Também é verdade que há um custo muito real associado com o código open source, como destacado pelo estrategista da Red Hat Dave Neary. Como “usuário único” desse tipo de código, ele argumenta, “os benefícios são baixos”. Continuando no assunto, o diretor da Apache Foundation, Jim Jagielski, afirma o seguinte: “As empresas dizem que querem abraçar o open source, mas empacam nos recursos e investimentos necessários para se fazer isso de forma adequada, então acabam falhando”. Isso então “causa um efeito cascata”, fazendo com eles “culpem o open source e não eles mesmos”.

Resumindo: a razão para a maioria dos softwares continuarem trancados dentro das quatro paredes de firewalls das empresas é que é algo muito custoso com retorno pequeno sobre o investimento para justificar o processo de torná-los open source. Pelo menos, essa é a percepção. É impossível derrubar uma percepção dessas sem andar pelo caminho do open source, o que as empresas não dispostas a fazer sem provas antecipadas. Vê o problema?

Esperança para os próximos 20 anos

O dilema do ovo e da galinha está começando a se resolver, graças aos esforços progressistas de Google, Facebook, Amazon e outras gigantes web que estão demonstrando o valor do open source. Apesar de ser improvável que uma State Farm ou Chevron participe da mesma maneira que uma Microsoft, estamos começando a ver empresas como Bloomberg e Capital One a se envolverem com open source de maneiras que nunca teriam considerado quando o termo ‘open source’ foin cunhado em 1997, muito menos em 2007. É um começo.

Também não vamos esquecer que, apesar de estarmos vendo mais empresas usarem open source nos últimos 20 anos, a maior vitória do open source neste período é como ele mudou a narrativa de como acontece a inovação no software. Estamos começando a acreditar, e com boas razões, que os melhores e mais inovadores softwares são open source.

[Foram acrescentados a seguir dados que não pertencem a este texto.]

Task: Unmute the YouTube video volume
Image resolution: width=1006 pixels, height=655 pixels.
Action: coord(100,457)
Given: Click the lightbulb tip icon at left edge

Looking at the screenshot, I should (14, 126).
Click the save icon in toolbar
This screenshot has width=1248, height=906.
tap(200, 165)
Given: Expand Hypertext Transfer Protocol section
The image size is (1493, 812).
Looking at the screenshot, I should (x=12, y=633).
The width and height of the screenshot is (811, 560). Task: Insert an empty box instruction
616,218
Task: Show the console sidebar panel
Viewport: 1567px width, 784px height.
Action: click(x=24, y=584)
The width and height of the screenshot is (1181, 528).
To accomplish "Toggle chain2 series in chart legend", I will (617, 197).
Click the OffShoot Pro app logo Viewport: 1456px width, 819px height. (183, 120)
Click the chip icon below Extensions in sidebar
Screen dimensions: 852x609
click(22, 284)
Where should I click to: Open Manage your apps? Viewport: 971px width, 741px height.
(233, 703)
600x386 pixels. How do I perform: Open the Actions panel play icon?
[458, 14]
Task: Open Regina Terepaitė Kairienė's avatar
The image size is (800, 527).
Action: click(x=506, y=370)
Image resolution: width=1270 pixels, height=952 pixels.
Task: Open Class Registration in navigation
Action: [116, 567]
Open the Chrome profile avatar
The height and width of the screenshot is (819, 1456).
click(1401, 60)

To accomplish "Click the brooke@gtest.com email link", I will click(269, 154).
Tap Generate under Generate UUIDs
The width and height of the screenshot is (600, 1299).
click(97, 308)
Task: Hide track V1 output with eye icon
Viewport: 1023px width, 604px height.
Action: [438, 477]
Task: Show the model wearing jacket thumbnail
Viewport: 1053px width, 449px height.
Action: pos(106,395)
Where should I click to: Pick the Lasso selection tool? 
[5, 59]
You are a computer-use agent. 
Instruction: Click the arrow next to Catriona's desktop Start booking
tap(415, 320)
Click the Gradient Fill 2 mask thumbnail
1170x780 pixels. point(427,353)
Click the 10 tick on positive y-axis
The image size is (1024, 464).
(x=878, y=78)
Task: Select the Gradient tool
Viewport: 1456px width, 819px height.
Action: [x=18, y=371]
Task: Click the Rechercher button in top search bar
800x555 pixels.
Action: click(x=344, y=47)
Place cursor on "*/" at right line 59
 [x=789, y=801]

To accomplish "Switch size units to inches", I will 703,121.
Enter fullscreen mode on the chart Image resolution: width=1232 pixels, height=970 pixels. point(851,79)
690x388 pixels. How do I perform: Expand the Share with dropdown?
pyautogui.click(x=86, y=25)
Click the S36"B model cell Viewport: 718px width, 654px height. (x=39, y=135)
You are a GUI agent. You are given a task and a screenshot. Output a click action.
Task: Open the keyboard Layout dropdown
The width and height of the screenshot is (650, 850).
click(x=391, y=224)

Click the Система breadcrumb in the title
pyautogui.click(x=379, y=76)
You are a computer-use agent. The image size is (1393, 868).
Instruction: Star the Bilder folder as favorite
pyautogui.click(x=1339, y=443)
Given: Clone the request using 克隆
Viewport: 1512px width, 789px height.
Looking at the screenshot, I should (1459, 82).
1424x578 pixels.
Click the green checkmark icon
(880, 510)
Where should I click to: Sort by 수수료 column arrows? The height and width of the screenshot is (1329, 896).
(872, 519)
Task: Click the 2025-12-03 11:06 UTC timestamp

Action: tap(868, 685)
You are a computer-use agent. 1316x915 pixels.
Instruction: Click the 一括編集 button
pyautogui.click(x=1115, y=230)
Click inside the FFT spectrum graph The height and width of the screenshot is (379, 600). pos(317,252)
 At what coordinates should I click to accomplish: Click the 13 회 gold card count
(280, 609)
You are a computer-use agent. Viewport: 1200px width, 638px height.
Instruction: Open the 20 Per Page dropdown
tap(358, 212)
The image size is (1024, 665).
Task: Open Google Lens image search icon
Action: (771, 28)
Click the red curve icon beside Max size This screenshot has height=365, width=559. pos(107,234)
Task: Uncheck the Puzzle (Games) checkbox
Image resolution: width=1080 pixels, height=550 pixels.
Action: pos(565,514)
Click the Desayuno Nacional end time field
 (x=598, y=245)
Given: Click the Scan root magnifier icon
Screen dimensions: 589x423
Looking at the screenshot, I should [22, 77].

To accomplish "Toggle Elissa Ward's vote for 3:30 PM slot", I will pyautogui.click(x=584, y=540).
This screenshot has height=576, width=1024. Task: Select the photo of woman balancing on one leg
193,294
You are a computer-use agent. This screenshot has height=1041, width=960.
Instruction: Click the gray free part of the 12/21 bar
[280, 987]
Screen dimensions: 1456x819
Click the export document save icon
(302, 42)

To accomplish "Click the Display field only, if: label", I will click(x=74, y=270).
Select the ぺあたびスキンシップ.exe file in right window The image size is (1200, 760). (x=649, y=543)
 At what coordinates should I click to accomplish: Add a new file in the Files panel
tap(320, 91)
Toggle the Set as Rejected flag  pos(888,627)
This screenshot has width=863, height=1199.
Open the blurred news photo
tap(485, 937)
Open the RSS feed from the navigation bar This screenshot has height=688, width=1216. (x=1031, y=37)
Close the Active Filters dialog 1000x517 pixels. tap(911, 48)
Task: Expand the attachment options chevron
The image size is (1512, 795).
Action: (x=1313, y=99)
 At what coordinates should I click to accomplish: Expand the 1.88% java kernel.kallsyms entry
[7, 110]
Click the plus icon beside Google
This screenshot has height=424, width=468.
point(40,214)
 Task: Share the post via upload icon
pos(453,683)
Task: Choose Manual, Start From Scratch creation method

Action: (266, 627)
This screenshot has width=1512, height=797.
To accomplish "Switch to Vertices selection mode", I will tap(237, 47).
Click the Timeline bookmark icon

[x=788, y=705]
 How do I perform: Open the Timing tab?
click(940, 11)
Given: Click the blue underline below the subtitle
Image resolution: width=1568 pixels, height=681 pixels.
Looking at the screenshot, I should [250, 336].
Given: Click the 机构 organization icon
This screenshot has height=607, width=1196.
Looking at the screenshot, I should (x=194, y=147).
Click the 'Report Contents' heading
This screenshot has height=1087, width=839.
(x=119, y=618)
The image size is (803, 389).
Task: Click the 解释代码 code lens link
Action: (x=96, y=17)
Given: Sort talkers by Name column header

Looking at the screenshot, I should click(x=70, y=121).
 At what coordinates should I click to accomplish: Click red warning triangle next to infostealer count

Não todos os softwares, é claro. Como o diretor da Apache Foundation e cientista principal da Adobe, Bertrand Delacretaz, afirma: “O open source funciona melhor para software de infraestrutura”. É menos provável que o código aberto domine o segmento de software de aplicação, como ele nota, “uma vez que à medida que você sobe as camadas (da pilha de softwares), é mais difícil concordar nas coisas”. Também é verdade que a população de desenvolvedores com interesse e habilidade em um determinado pedaço de software vai encolher quanto mais alto você subir na pilha de software. 

Mas para esse software fundamental, a narrativa é agora que o open source impulsiona a inovação. Ao ponto de as empresas estarem “reinventando as rodas do software de infraestrutura”, para parafrasear Walker, quase certamente vamos ver isso parar nos próximos 20 anos, com os níveis cada vez maiores de participação nas comunidades open source.

É isso que o open source levou 20 anos para nos dar, e é um fantástico início para os próximos 20 anos.